Judd is about as creepy a hotel manager as you would ever hope not to meet: disheveled hair, broken glasses, wooden leg, a coke habit (”happy C made me feel better already”) and a bi-polar personality with homicidal tendencies. More than anything in life, Judd seems to love his pet crocodile, and how it tore apart a mule, leaving the “front part screaming”. Croc will “eat anything, eat anything at all”. “No ordinary ‘gator, that’s a croc.” Yadda, yadda. Creepy enough to make any intelligent lodger turn tail and head for the nearest Red Roof Inn. Wisdom isn’t a commodity in this film, and everyone including drug dealers, whores, pill-popping wives, emasculated city slickers, sickly old men, and little girls aren’t safe from Judd and his croc. Even Snoopy the dog is doomed.

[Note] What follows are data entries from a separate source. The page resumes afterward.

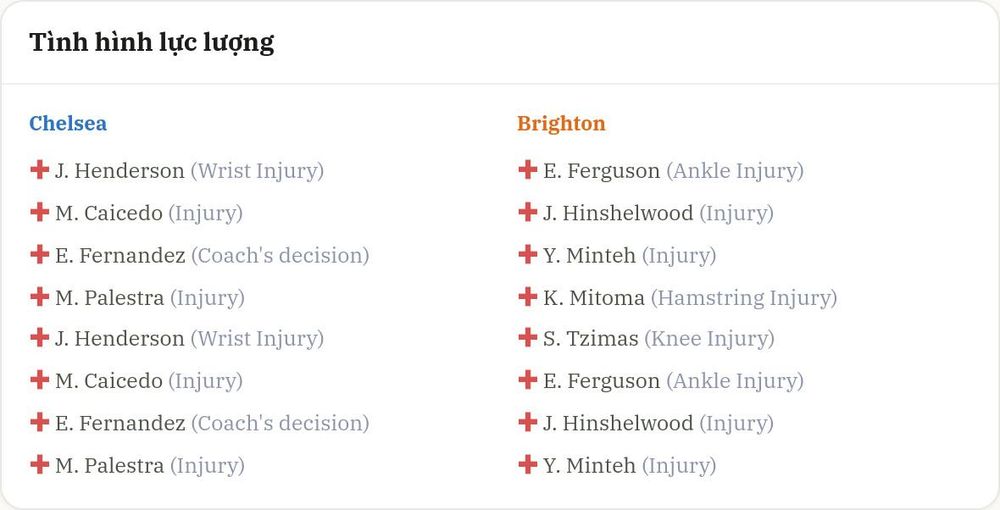Click injury icon beside first J. Hinshelwood
Viewport: 1000px width, 510px height.
coord(527,212)
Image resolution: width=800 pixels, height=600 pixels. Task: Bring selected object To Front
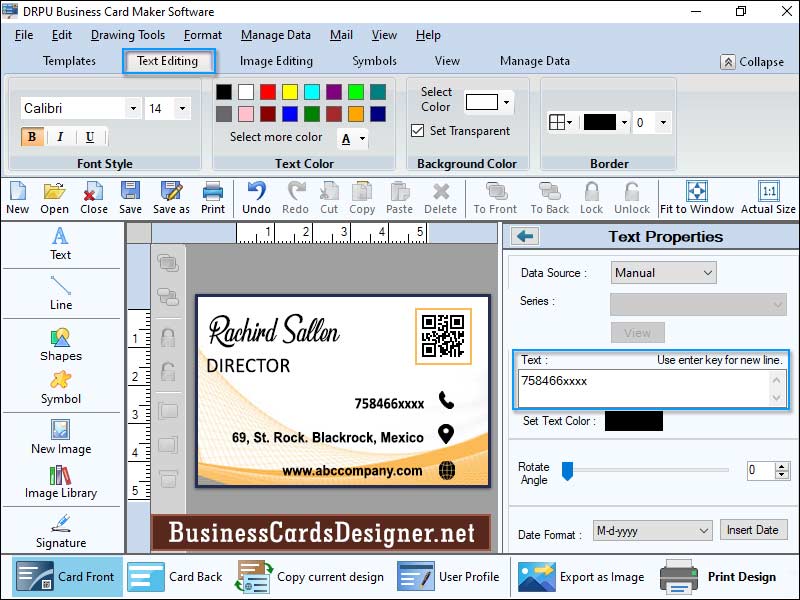point(494,197)
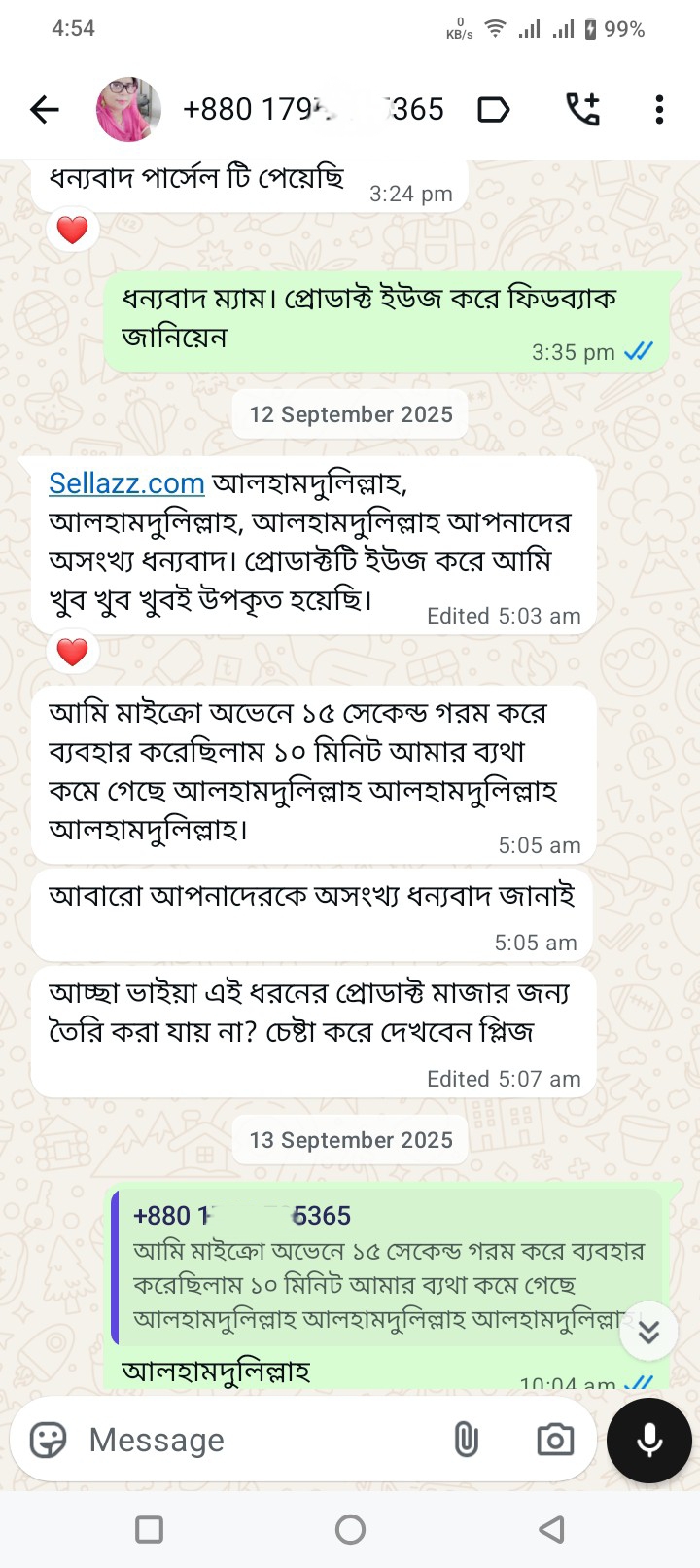Open the camera from message bar
This screenshot has height=1568, width=700.
click(x=555, y=1440)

The kill count in Eaten Alive is respectable, but the gore is a little conservative. Considering the garish lighting of the set and the over-the-top acting of Neville Brand (Judd), I expected buckets of red bubbling blood, and barrels of quivering guts. I suppose most of the blood and guts end up in the croc’s belly anyway. There is an gristly scythe through the neck moment, ending in a scythe/human body/croc tug of war that is worth seeing.
The DVD comes with two entertaining featurettes: one interview with Robert Englund, and a documentary about Joe Ball, the Texas woman killer who the inspired the film. Eaten Alive is director Tobe Hooper’s follow up to the Texas Chainsaw Massacre. Eaten Alive is a classic, wacky b-horror film, with a quality cast, interesting visuals, a decent kill count and full frontal nudity — crucial classic horror movie viewing.
* Quentin Tarantino nicked this line for Kill Bill 1, a fact to impress your movie geek friends with.